Radarsampit.jawapos.com - Polda Metro Jaya akhirnya mengungkap misteri motif kasus penculikan dan pembunuhan kepala cabang (kacab) bank BUMN Cempaka Putih, Muhammad Ilham Pradipta.
Dalam konferensi pers pada Selasa (16/9/2025), Direktur Reserse Kriminal Umum (Dirreskrimum) Polda Metro Jaya Kombespol Wira Satya Triputra mengungkapkan bahwa motif di balik kasus tersebut terkait dengan uang.
”Motif daripada para pelaku melakukan perbuatannya yaitu para pelaku ataupun para tersangka berencana untuk melakukan pemindahan uang dari rekening dormant ke rekening penampungan yang telah dipersiapkan,” kata Wira di hadapan awak media.
Karena itu, para pelaku butuh akses dan otoritas dari seorang kepala cabang. Korban yang bertugas di salah satu bank BUMN yang berkantor di Cempaka Putih lantas menjadi target.
Bermula dari ide C alias K dan DH, kasus itu berkembang dengan melibatkan beberapa pelaku lain.
Mulai pelaku yang membuntuti, menculik, hingga menghabisi dan membuang korban. ”Pasal yang dilanggar dalam kasus ini Pasal 328 dan atau Pasal 333 KUHP,” terang Wira.
Ternyata niat memindahkan uang di rekening dormant oleh para tersangka itu sudah muncul sejak Juni. Sementara rencana penculikan korban disusun mulai pertengahan Agustus.
Hanya selang beberapa hari, pada 20 Agustus 2025, korban diculik dari Lokasi Parkir Lottemart Pasar Rebo, Jakarta Timur (Jaktim). Dia diangkut paksa oleh penculik menggunakan mobil.
Besoknya, pada 21 Agustus 2025, korban ditemukan dalam keadaan tidak bernyawa di wilayah Bekasi, Jawa Barat (Jabar).

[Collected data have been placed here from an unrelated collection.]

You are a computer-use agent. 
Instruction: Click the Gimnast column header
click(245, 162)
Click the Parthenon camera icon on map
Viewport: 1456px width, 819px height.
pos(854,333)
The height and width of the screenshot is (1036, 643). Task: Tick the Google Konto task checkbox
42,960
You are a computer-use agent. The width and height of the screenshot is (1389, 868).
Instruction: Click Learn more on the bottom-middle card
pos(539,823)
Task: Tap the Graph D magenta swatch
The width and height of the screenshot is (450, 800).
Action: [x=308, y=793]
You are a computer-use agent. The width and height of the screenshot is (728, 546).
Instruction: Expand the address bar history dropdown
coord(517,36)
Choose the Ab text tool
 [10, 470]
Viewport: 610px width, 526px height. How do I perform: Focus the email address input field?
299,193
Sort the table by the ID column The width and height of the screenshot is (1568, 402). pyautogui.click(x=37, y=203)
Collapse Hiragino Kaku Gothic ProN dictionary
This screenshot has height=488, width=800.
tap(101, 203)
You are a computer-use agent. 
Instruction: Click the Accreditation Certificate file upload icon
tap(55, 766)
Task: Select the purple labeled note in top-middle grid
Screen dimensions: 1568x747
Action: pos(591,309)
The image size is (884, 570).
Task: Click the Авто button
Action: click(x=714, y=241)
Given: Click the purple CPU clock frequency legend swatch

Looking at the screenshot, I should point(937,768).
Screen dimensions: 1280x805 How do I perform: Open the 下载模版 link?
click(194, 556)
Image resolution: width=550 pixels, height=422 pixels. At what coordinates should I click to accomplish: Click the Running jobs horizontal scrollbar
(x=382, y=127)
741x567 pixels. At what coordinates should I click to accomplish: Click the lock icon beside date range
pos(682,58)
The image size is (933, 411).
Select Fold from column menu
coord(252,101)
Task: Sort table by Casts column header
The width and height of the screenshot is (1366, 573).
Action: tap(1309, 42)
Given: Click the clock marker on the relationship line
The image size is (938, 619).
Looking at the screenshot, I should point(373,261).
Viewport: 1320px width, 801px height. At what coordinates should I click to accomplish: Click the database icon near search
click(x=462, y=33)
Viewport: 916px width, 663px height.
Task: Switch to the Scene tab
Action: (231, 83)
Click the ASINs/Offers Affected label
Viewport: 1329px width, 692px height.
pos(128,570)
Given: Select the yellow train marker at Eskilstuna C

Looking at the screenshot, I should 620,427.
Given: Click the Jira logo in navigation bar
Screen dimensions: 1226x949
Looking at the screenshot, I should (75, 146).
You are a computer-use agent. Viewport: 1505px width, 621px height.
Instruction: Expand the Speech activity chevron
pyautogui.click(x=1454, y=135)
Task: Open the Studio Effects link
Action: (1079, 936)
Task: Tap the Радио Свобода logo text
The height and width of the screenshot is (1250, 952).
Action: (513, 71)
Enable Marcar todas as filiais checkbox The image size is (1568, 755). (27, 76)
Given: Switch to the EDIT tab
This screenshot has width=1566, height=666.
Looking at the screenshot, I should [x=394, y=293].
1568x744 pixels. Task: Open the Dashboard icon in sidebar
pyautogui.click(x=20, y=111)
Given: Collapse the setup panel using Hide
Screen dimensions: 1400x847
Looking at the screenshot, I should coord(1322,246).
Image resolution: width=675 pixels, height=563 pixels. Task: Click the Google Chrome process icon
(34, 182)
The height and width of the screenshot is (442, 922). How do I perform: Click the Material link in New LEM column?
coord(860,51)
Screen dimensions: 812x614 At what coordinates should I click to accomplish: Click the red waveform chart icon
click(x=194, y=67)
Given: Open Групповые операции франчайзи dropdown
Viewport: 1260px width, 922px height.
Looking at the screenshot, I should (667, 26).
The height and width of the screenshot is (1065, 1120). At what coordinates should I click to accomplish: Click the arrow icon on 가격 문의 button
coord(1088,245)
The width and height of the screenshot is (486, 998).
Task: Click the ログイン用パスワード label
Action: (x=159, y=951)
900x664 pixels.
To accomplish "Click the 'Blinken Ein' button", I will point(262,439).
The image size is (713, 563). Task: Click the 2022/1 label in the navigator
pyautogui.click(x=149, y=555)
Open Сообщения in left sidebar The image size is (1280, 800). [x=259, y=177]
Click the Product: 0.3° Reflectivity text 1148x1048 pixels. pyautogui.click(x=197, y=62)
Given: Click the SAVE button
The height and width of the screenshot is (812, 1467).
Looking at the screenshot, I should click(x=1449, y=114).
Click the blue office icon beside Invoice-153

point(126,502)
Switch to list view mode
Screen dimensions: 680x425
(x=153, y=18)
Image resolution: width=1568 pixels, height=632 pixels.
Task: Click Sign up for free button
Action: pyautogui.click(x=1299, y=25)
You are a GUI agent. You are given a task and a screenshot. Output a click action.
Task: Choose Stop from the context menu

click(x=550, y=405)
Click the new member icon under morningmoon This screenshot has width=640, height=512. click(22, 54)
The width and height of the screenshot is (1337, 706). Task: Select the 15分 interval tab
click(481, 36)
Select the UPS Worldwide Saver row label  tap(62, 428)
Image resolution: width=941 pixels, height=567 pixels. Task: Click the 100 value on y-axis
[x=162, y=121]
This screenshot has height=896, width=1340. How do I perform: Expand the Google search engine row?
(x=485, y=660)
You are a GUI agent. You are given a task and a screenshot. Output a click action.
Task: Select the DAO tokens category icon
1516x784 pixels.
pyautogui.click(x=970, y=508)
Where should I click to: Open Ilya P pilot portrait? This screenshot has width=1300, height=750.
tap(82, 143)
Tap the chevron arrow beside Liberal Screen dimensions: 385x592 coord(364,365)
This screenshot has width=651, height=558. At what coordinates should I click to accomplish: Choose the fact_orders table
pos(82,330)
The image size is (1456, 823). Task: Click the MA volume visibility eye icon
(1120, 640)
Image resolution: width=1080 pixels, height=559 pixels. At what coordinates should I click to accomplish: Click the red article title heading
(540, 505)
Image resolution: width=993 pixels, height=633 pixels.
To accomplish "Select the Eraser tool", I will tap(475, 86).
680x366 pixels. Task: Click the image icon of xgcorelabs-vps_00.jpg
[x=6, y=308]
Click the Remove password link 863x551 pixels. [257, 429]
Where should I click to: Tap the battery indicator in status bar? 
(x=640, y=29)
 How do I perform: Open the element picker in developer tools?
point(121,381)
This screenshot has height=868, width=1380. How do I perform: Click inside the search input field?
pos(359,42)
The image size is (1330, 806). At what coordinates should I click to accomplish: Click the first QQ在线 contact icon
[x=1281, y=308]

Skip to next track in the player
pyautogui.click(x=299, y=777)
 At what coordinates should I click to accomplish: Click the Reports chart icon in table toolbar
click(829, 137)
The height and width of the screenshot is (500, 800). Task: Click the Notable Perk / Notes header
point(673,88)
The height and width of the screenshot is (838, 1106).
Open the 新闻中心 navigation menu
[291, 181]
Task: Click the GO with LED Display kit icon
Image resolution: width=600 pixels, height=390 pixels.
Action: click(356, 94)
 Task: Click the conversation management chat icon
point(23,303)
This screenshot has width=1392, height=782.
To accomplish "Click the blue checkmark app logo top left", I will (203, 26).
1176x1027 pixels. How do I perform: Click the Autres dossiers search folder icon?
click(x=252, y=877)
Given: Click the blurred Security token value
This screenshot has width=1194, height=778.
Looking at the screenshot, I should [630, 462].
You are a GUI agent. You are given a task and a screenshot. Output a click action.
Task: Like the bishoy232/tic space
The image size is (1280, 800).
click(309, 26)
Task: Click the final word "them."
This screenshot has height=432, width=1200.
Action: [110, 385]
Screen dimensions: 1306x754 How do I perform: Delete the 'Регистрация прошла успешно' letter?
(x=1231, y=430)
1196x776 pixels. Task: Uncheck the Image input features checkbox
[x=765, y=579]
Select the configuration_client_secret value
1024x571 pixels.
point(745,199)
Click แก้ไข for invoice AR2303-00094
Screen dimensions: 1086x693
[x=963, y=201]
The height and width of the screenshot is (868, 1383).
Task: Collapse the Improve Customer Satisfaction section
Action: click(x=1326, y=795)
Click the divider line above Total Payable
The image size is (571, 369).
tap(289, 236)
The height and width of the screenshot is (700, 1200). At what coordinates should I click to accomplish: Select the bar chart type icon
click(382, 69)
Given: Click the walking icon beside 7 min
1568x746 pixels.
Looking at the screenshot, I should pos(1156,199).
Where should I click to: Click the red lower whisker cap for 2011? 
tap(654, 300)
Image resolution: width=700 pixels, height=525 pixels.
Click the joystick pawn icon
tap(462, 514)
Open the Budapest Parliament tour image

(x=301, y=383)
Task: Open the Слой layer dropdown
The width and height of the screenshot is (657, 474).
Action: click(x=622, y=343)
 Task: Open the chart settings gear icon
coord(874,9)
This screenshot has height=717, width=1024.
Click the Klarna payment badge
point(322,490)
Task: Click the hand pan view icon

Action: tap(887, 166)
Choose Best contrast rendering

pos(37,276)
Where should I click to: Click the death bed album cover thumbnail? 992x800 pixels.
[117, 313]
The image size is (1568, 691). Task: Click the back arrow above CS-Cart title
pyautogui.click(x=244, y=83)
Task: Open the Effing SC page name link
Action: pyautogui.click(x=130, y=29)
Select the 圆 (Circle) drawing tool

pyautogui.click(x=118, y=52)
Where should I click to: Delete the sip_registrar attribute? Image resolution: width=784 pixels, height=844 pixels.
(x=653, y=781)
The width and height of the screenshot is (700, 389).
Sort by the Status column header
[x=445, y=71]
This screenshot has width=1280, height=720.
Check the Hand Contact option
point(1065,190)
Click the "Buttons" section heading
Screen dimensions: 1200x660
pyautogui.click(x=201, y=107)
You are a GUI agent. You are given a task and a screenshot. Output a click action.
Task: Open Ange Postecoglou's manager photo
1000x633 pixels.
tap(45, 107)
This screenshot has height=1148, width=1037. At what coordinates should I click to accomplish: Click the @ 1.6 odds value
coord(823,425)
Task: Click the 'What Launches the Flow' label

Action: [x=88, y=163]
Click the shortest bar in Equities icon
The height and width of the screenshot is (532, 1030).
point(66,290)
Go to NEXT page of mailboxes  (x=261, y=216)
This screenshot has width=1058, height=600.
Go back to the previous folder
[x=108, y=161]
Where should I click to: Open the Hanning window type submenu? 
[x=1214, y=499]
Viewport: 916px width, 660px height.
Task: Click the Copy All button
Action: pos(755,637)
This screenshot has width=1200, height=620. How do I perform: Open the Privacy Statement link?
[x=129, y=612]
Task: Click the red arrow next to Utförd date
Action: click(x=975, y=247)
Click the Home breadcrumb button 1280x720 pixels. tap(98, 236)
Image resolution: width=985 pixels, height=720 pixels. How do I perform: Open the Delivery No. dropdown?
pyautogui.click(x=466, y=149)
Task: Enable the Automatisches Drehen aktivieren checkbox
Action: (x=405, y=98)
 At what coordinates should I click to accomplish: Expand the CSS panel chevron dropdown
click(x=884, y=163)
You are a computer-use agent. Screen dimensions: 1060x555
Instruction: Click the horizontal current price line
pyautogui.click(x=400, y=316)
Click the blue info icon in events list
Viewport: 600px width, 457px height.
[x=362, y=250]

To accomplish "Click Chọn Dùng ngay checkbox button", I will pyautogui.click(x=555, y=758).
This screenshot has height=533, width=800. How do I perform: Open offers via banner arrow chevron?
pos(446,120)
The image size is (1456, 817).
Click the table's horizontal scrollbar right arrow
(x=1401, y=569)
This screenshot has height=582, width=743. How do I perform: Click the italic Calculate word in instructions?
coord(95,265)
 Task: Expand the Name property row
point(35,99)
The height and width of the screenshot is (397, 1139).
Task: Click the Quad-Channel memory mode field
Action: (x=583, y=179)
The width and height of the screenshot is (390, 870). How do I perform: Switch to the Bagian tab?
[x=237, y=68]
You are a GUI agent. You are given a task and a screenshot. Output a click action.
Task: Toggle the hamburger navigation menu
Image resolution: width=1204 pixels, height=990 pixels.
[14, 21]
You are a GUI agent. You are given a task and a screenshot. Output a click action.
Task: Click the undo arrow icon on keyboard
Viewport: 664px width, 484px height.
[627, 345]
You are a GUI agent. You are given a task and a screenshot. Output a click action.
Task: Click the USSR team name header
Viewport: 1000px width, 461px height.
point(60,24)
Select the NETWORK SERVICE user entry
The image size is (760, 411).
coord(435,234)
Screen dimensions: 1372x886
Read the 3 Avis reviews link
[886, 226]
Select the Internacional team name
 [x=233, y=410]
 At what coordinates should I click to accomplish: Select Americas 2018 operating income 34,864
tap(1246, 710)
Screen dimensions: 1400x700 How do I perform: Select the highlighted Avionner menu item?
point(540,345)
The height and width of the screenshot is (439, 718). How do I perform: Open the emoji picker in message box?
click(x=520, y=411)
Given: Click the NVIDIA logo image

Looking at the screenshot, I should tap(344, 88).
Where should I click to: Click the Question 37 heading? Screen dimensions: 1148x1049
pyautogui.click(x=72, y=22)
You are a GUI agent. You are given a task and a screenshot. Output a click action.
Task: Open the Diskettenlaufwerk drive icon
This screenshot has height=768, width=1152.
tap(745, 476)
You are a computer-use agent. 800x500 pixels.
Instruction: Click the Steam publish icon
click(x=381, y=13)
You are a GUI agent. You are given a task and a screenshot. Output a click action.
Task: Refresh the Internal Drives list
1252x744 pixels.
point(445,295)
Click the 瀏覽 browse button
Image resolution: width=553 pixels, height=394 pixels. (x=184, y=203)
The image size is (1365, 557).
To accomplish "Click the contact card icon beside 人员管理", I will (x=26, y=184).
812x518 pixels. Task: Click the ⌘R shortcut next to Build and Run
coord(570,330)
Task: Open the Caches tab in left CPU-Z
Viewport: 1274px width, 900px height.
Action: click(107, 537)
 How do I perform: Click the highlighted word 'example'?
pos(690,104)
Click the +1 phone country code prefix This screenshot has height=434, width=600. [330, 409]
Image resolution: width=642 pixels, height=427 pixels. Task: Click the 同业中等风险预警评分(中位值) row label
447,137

Keluarga korban yang mendapatkan rekaman CCTV saat korban dijemput paksa dan melapor kepada polisi dan meminta kasus itu diusut tuntas.
Libatkan Anggota TNI
Dalam kasus ini, ada 15 orang yang ditetapkan sebagai tersangka. Delapan di antaranya sudah diungkap inisialnya, yakni C, DH, YJ, dan AA sebagai aktor intelektual, serta AT, RS, RAH, dan EW yang terlibat langsung dalam penculikan.